## Introduction

This retrospective cohort study described referral patterns from family physicians (FPs) to other medical specialties. Patterns of referrals reflect standards of care, physician practice scope and patient expectations, and are influenced by policy,1^{,}2 geography,3 physician4 and patient characteristics.3^{,} 5^{,} 6 Most variability in referral rates arises from the patient.3^{,} 5^{,} 6 Clinical factors such as chronic conditions are of particular importance.4^{,}7 Primary care electronic medical record (EMR) databases are ideally suited to explore these clinical influences. Unlike registries or health administrative databases, primary care EMRs are clinically comprehensive and contain patient data unavailable elsewhere.

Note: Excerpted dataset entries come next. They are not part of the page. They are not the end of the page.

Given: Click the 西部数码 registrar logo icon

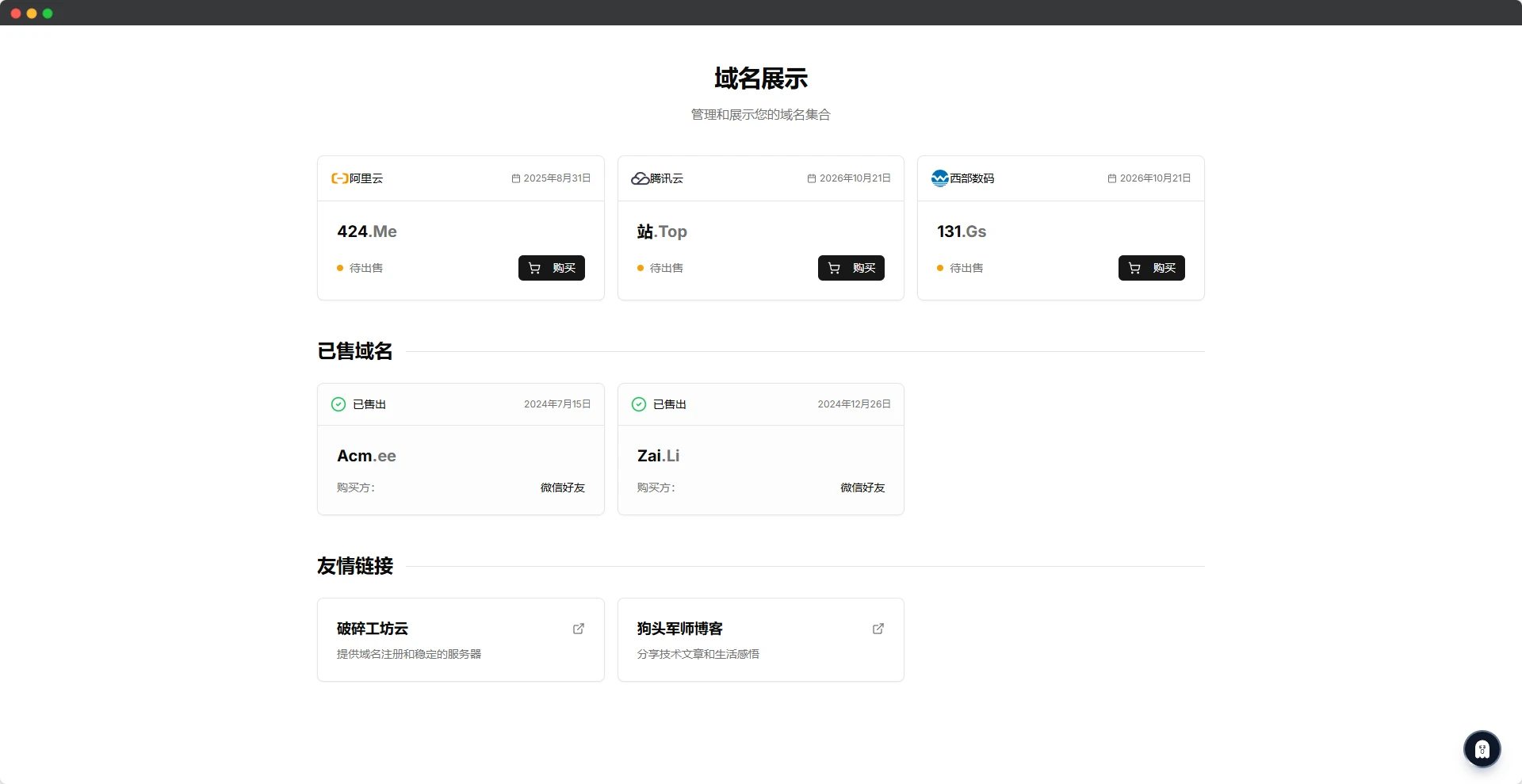Looking at the screenshot, I should tap(940, 178).
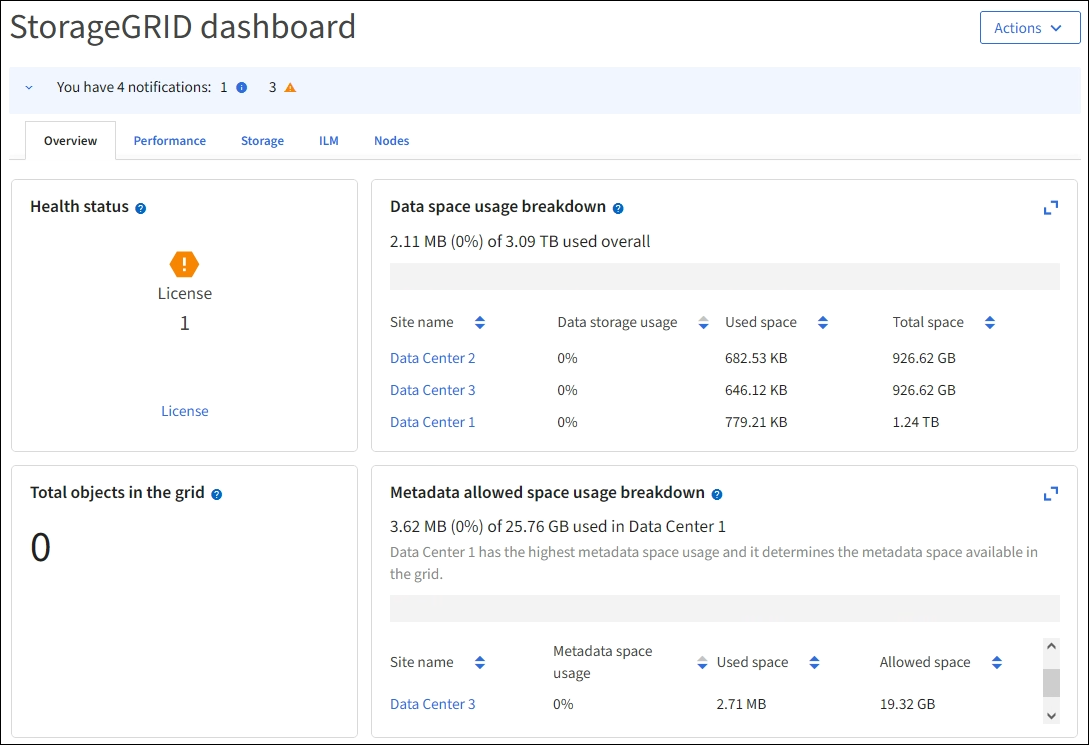Click the Data space usage breakdown help icon
The width and height of the screenshot is (1089, 745).
tap(618, 208)
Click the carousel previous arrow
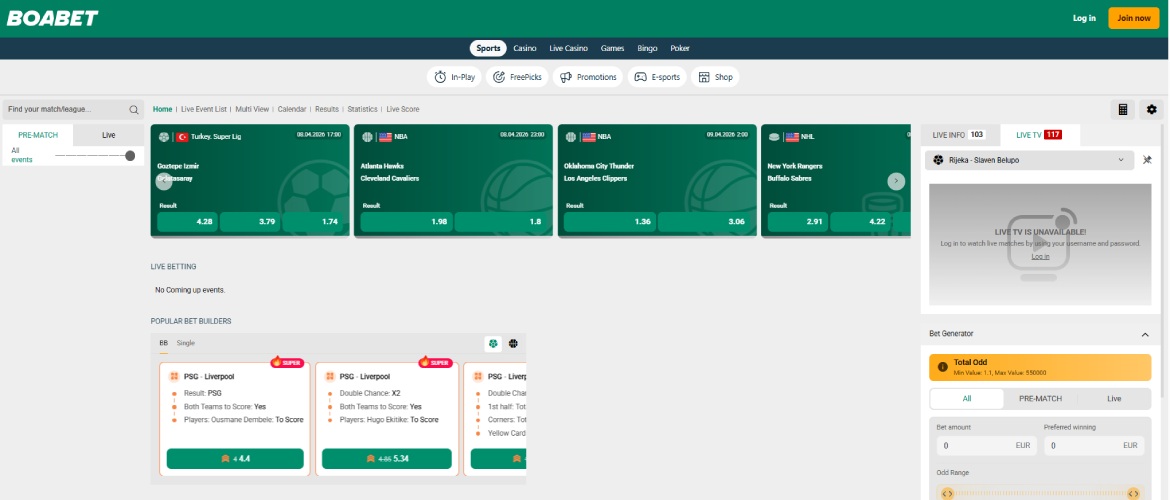1170x500 pixels. tap(164, 181)
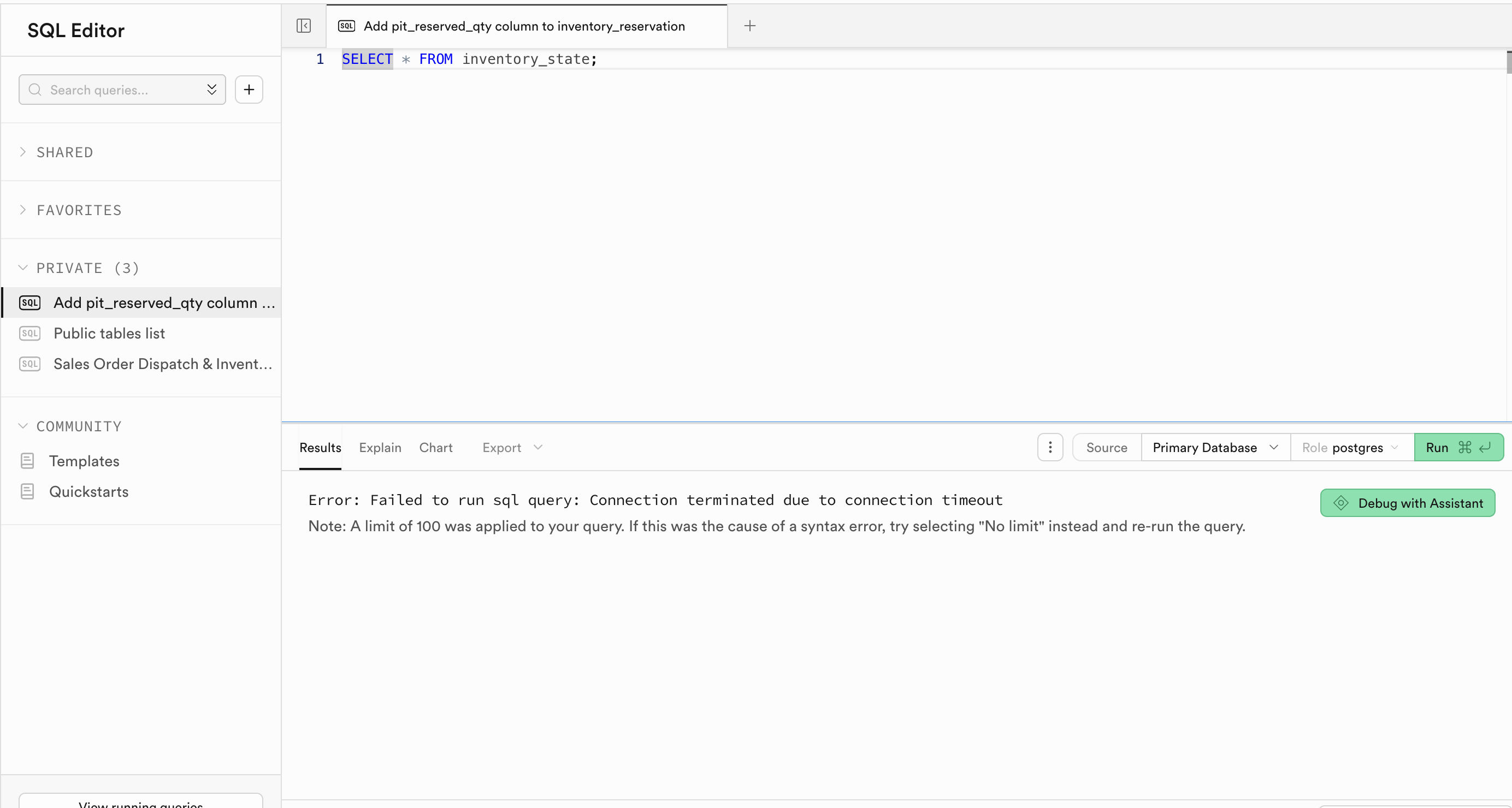Viewport: 1512px width, 808px height.
Task: Open the Role postgres dropdown
Action: pyautogui.click(x=1349, y=447)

In order to take advantage of the rich data available in EMRs, appropriate statistical modelling must be employed. There are many outcomes in primary care research that take the form of counts; for example, physician visits, referrals to other providers, chronic conditions, medications and diagnostic tests. Logistic regression, where counts are dichotomised, is often used to model these data. While not incorrect, dichotomizing always results in the loss of valuable information.8 An alternative that maintains the variation in the outcome is to use a multi-variable technique such as Poisson regression which can model count data. One assumption of the Poisson distribution is that the mean and variance are the same. However, primary care data are often over-dispersed (with a large number of zero counts in the data), meaning that this assumption is not met. For example, in modelling the number of FP visits made by a population in a year, there will be many people who do not visit at all, some who visit only once or twice, and progressively smaller numbers of people with more visits. Poisson regression is not appropriate in this situation. The negative binomial distribution is more flexible and is well suited to handle over-dispersed data.9

Further complicating the study of primary care count variables is the fact that much of primary care data are collected about patients within practice settings. This is especially true in the growing area of EMR database research, where patient level data are collected for many practices. This clustering of the data must be accounted for, using for example, multi-level modelling techniques which allow for the apportioning of variance between patient and practice levels. Until recently, there was no readily available software that could perform multi-level negative binomial regression, a technique that can both properly model over-dispersed count data and account for the clustering of individual patient level data within practice settings. With the recent inclusion of multi-level negative binomial regression in statistical software packages, its use has grown in popularity.10

This paper provides an illustration of multi-level negative binomial regression which models over-dispersed health care count data (the number of referrals) and accounts for the clustering of patients within practices. The methodologic insights gained from this study have relevance to future studies on many research questions that utilise count data, both within primary care and broader health services research.